Anand Kapila K 4
4 · OMEGA HEALTHCARE INVESTORS INC · Filed Jun 9, 2026
Research Summary
AI-generated summary of this filing
Omega Healthcare (OHI) Director Anand Kapila Receives Award
What Happened
- Anand Kapila K, a director of Omega Healthcare Investors, was granted 6,205 deferred stock units (derivative securities) on 2026-06-05. The reported acquisition price is $0.00 (an award/grant, not a purchase). These units are recorded as convertible to common shares on a one-for-one basis.
Key Details
- Transaction date and price: 2026-06-05, 6,205 units at $0.00 (award/derivative).
- Filing: Form 4 filed 2026-06-09 for the 2026-06-05 grant (appears later than the typical 2-business-day Form 4 deadline — may be a late filing).
- Shares owned after transaction: not specified in the provided filing details.
- Notable footnotes from the filing:
- F1: Units convert into shares of common stock on a one-to-one basis; dividends may be converted into Deferred Stock Units if the participant elects.
- F2: These units are the annual restricted stock grant elected to be taken as Deferred Stock Units and are restricted from transfer/sale until Omega’s 2027 Annual Meeting (the vesting date).
- F3/F4: Additional standard restrictions/conversion-on-separation provisions apply per plan (units convert on separation, death, disability, or specified events).
Context
- This was an award (grant) of deferred/restricted units, not an open-market purchase or sale; such grants are common for director compensation and do not by themselves indicate a buy/sell market signal. The units will convert to common shares on vesting or under specified circumstances described in the plan.
Insider Transaction Report
Form 4
Anand Kapila K
Director
Transactions
- Award
Deferred Stock Units
[F1][F2][F3][F4]2026-06-05+6,205→ 44,992 total→ Common Stock (6,205 underlying)
Footnotes (4)
- [F1]Units convert into shares of common stock on a one-to-one basis. If the participant so elects, dividends will also be converted into Deferred Stock Units.

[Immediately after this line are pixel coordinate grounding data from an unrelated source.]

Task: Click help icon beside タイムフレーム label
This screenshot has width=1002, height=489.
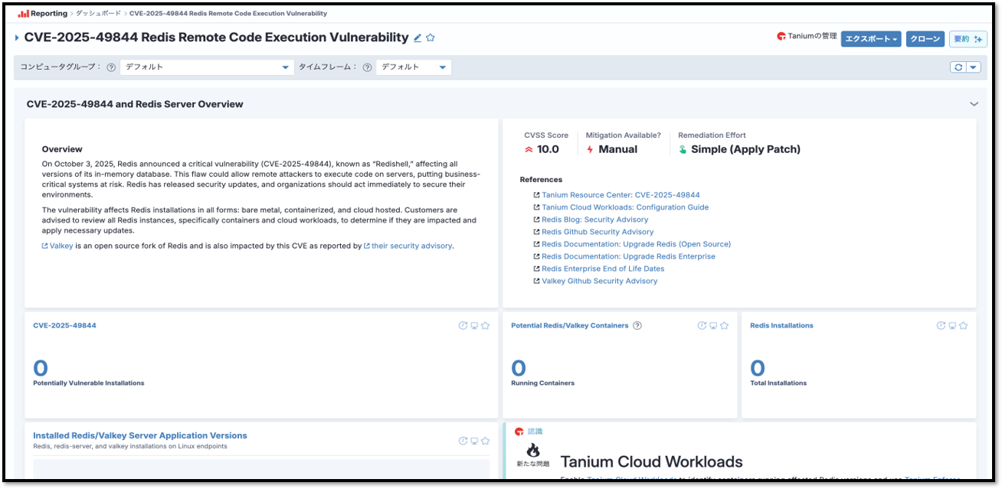Action: tap(367, 67)
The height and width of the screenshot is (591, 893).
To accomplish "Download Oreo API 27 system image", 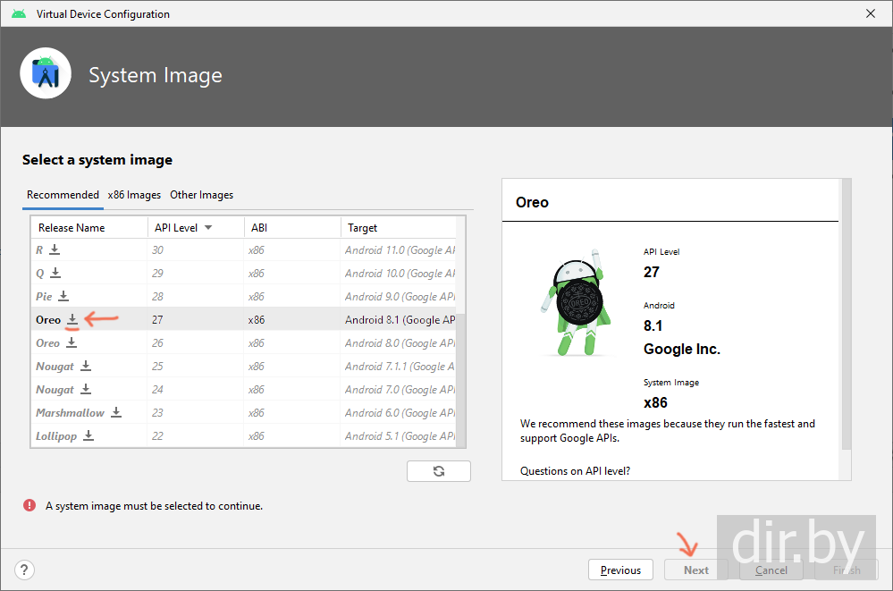I will (x=72, y=319).
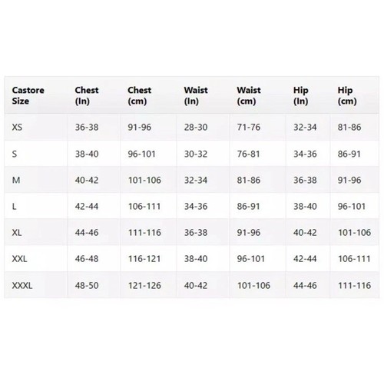The image size is (384, 375).
Task: Click the 36-38 chest inches cell for XS
Action: [x=87, y=127]
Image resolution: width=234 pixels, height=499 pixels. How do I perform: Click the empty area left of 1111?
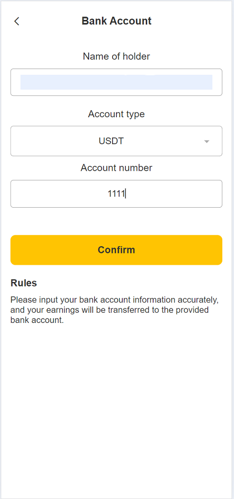[x=59, y=194]
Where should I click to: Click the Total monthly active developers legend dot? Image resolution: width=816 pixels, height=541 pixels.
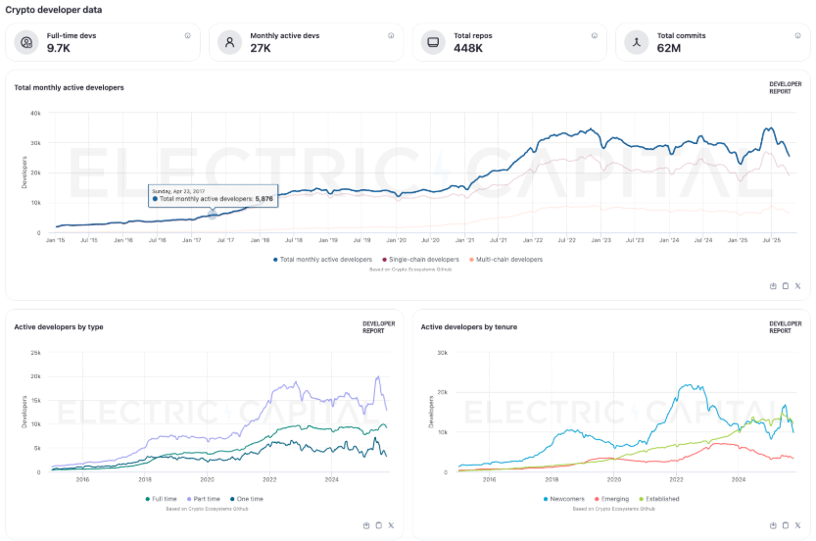tap(276, 260)
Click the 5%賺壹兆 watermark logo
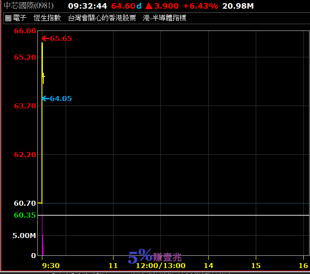Image resolution: width=310 pixels, height=274 pixels. 155,256
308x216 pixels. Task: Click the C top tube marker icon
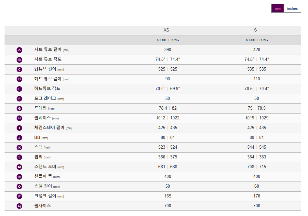click(19, 69)
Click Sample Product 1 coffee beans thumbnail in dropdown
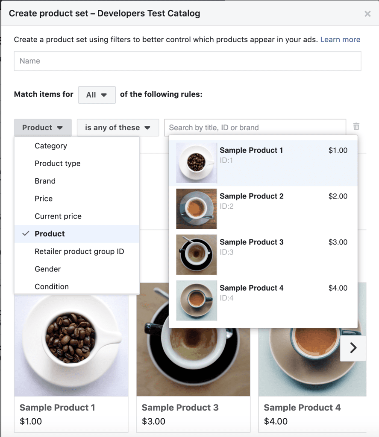 click(197, 163)
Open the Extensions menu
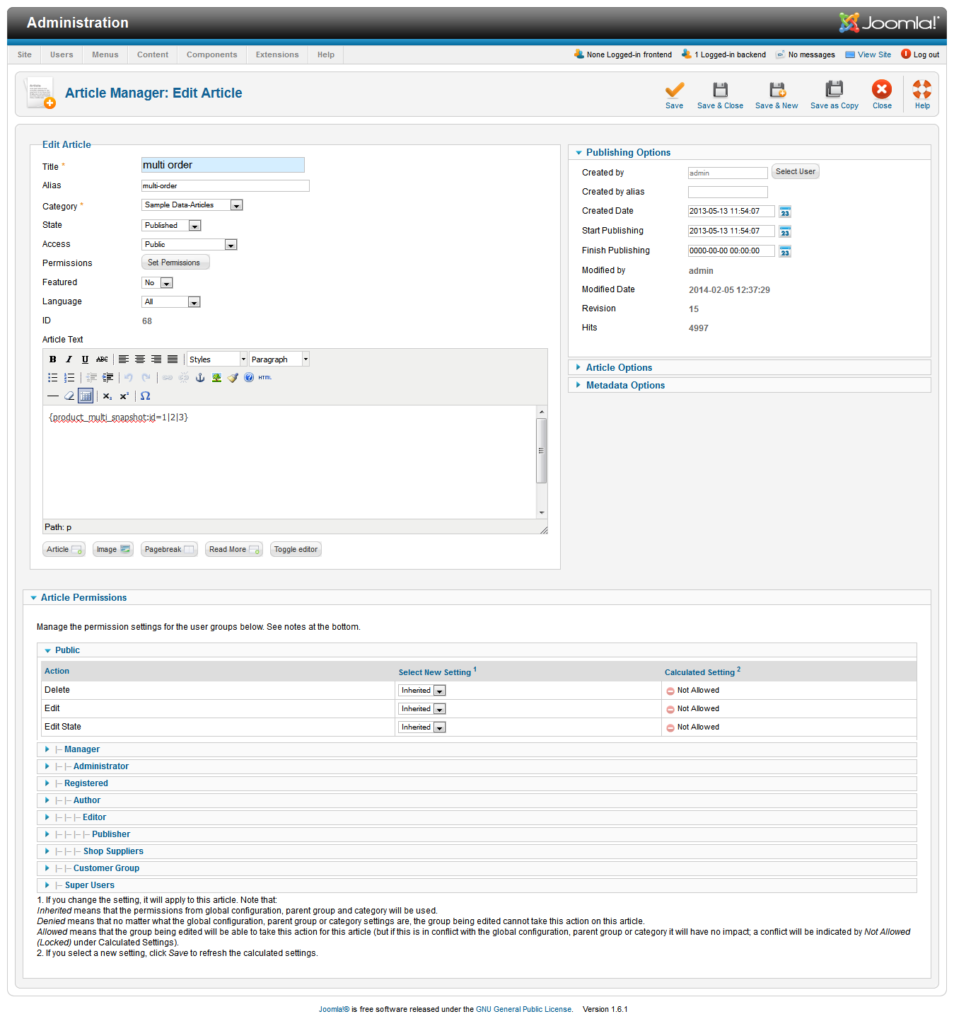This screenshot has height=1031, width=954. tap(277, 54)
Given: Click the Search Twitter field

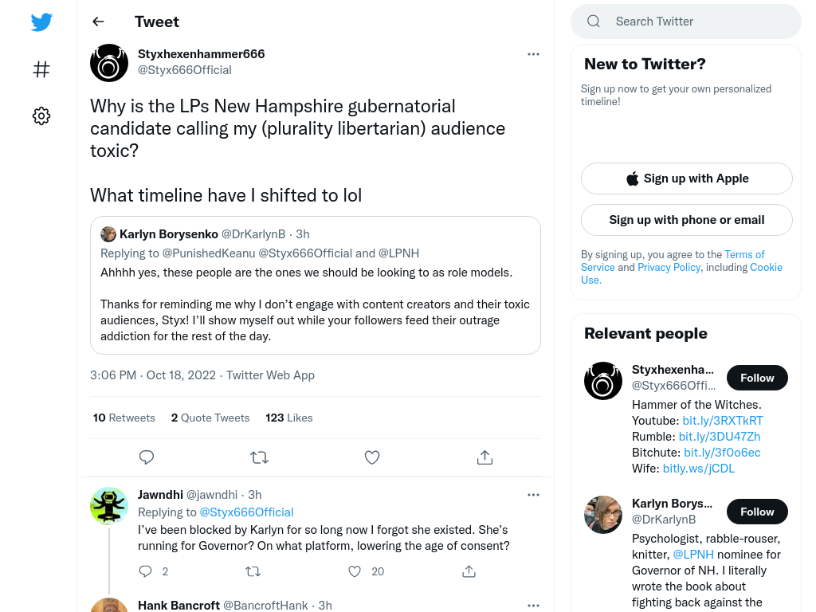Looking at the screenshot, I should [x=686, y=22].
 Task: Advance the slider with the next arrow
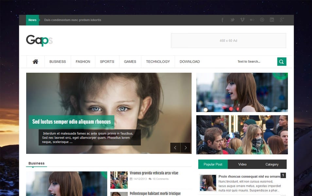[185, 148]
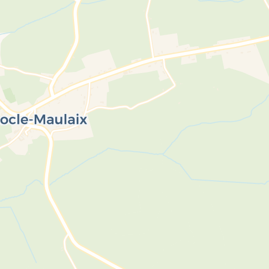The image size is (269, 269).
Task: Click the stream bend near the eastern edge
Action: 252,112
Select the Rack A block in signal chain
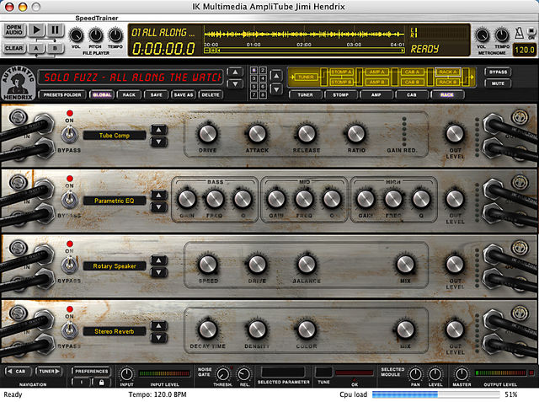 point(447,72)
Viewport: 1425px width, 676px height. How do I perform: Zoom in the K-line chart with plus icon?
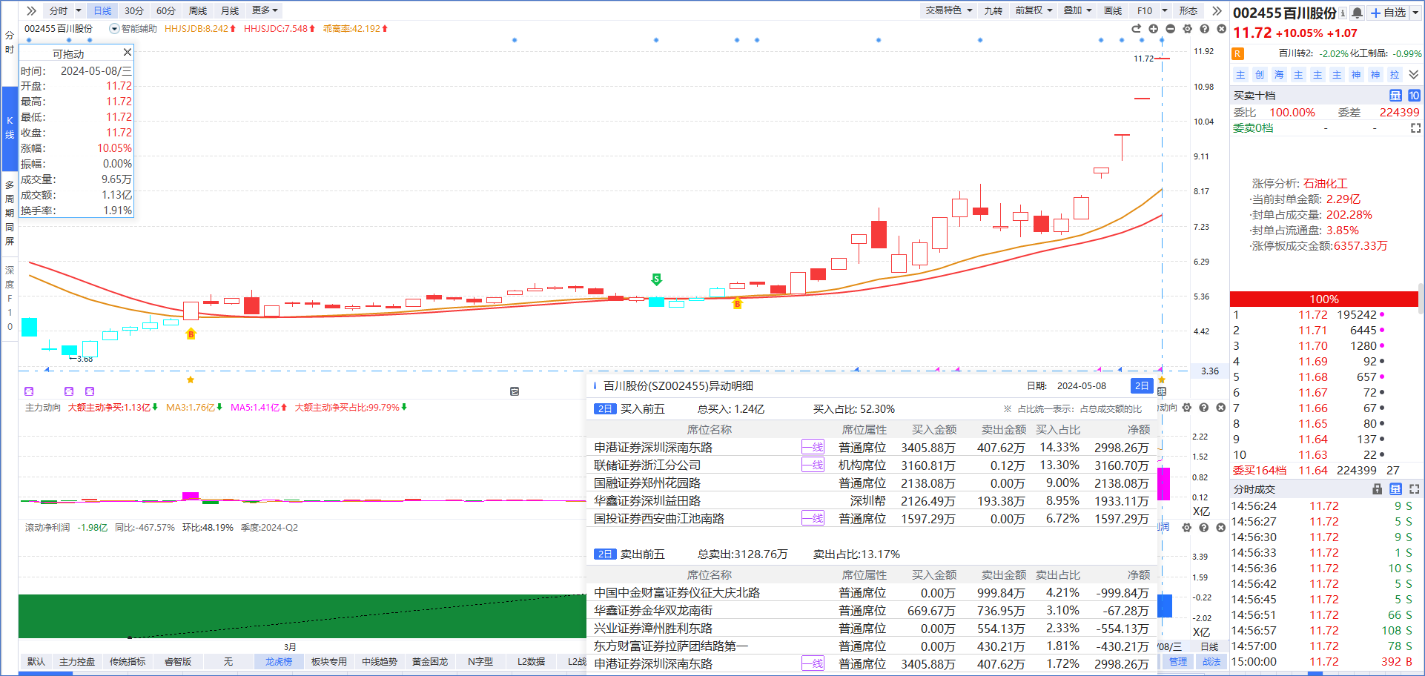tap(1154, 29)
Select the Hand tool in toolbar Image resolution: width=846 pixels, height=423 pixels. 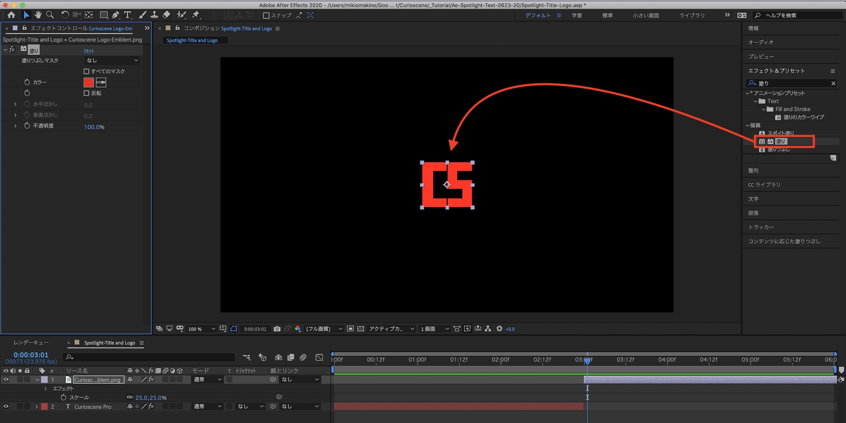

- [F2]These units represent the annual grant of restricted stock elected to be taken as Deferred Stock Units by the reporting person. The units are restricted to transfer and sale until Omega's 2027 Annual Meeting of Shareholders (the "Vesting Date").
- [F3]These units are restricted from sale and transfer until the Vesting Date. The units will be converted into shares of common stock upon separation from service, death, disability, or certain specified events, all defined in such plan.
- [F4]These units do not expire and will be converted into shares of common stock upon separation from service, death, disability, or certain specified events, all as defined in such plan.